■ **Required work**
Throughout the entries below, report every line where "click" is found.

Stored data
§ §

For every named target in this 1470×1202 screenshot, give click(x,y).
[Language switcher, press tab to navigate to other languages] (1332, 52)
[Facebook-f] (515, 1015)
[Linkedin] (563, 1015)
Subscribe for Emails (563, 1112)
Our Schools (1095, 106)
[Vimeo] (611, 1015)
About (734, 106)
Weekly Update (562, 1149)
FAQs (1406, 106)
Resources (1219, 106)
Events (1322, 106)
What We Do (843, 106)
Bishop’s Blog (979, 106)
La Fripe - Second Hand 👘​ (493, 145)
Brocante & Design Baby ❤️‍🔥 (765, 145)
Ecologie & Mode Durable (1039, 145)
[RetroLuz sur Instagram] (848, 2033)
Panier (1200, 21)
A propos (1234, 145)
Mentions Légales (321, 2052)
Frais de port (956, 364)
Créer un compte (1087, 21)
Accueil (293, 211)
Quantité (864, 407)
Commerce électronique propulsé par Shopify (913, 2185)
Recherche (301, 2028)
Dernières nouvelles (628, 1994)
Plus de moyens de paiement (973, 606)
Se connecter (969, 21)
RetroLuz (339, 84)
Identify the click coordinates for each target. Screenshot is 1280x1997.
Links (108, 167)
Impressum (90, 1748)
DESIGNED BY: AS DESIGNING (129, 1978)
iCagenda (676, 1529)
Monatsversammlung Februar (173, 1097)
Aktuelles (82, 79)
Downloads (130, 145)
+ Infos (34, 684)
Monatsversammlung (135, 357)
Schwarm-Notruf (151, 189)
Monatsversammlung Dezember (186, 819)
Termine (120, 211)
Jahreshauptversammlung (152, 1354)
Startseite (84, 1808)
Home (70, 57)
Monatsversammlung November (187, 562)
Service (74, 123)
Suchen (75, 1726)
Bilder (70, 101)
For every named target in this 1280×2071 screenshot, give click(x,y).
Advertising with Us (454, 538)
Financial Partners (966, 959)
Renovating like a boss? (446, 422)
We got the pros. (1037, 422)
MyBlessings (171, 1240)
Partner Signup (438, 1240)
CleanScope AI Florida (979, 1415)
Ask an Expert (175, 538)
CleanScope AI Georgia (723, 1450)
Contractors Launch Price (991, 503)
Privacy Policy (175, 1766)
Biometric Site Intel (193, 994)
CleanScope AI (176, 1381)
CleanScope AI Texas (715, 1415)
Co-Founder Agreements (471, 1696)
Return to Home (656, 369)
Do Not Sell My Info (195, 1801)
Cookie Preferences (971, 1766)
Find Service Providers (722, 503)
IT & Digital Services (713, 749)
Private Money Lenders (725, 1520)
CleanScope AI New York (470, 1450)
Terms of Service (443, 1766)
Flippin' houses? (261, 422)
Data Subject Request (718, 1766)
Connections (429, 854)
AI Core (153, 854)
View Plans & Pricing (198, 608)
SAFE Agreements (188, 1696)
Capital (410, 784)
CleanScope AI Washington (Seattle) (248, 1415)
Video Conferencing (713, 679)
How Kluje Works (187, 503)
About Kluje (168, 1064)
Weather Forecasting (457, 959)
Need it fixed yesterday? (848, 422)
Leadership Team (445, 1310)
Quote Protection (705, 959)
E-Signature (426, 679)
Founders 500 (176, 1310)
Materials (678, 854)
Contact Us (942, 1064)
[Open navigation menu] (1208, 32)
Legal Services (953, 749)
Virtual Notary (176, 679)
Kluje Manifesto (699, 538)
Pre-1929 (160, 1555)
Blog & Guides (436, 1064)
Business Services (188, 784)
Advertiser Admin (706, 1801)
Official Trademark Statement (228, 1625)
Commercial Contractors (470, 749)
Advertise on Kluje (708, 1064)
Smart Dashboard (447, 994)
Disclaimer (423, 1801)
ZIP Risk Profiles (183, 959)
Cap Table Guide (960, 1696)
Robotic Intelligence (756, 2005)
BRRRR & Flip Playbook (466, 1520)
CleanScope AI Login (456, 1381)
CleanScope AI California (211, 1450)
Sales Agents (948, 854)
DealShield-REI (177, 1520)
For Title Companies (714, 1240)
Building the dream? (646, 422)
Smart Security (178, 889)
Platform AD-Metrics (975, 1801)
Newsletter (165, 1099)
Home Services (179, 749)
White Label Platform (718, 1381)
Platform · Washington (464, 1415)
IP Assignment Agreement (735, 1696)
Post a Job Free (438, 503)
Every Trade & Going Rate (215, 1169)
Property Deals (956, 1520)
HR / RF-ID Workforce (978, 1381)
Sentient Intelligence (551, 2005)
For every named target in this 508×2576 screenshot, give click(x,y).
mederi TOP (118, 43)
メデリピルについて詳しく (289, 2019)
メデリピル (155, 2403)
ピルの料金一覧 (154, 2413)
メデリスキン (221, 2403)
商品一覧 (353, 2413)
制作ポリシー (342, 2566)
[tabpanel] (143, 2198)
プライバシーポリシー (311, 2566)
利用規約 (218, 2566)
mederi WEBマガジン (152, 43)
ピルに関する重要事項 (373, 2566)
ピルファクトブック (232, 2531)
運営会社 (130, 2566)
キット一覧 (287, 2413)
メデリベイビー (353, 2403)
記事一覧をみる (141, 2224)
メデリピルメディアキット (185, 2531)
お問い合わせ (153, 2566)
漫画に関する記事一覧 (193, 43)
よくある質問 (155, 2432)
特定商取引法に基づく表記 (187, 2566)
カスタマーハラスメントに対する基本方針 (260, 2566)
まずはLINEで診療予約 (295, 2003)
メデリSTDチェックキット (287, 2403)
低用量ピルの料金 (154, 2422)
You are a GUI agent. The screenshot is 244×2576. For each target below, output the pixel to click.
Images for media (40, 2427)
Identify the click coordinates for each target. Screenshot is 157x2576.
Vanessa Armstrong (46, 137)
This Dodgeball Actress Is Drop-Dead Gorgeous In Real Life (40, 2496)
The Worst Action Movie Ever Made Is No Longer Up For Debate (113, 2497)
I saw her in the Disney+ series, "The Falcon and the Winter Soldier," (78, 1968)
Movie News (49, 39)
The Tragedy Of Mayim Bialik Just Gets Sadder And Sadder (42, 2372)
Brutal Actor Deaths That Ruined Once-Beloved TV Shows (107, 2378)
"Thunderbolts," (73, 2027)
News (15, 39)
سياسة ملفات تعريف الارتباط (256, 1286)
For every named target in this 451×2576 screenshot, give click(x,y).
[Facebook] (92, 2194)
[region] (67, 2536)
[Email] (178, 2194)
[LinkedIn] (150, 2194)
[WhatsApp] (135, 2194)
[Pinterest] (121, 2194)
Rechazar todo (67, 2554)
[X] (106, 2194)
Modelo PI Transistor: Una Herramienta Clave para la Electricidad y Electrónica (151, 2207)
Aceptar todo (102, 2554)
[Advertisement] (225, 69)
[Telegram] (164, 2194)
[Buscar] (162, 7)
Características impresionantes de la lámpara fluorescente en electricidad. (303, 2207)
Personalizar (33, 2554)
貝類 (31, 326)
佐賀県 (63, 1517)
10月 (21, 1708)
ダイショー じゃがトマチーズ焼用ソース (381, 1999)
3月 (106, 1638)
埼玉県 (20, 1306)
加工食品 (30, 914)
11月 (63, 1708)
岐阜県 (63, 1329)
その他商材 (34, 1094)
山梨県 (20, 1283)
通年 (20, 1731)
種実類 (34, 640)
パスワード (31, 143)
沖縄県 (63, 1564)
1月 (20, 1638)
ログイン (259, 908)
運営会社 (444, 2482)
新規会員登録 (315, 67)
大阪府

§ §

■ **Result of this task**
For every named target in this 1470×1202 screenshot, give click(x,y).
Identify the click coordinates for each target. Screenshot is 1280x1997.
For every named target in this 1280×2071 screenshot, give click(x,y).
For every named target in this 508×2576 screenshot, give click(x,y).
You are a GUI agent. The screenshot is 244×2576. For each target below, output the pixel to click.
Identify the click coordinates for each target. Screenshot is 157x2576.
For every named target in this 451×2576 screenshot, give click(x,y).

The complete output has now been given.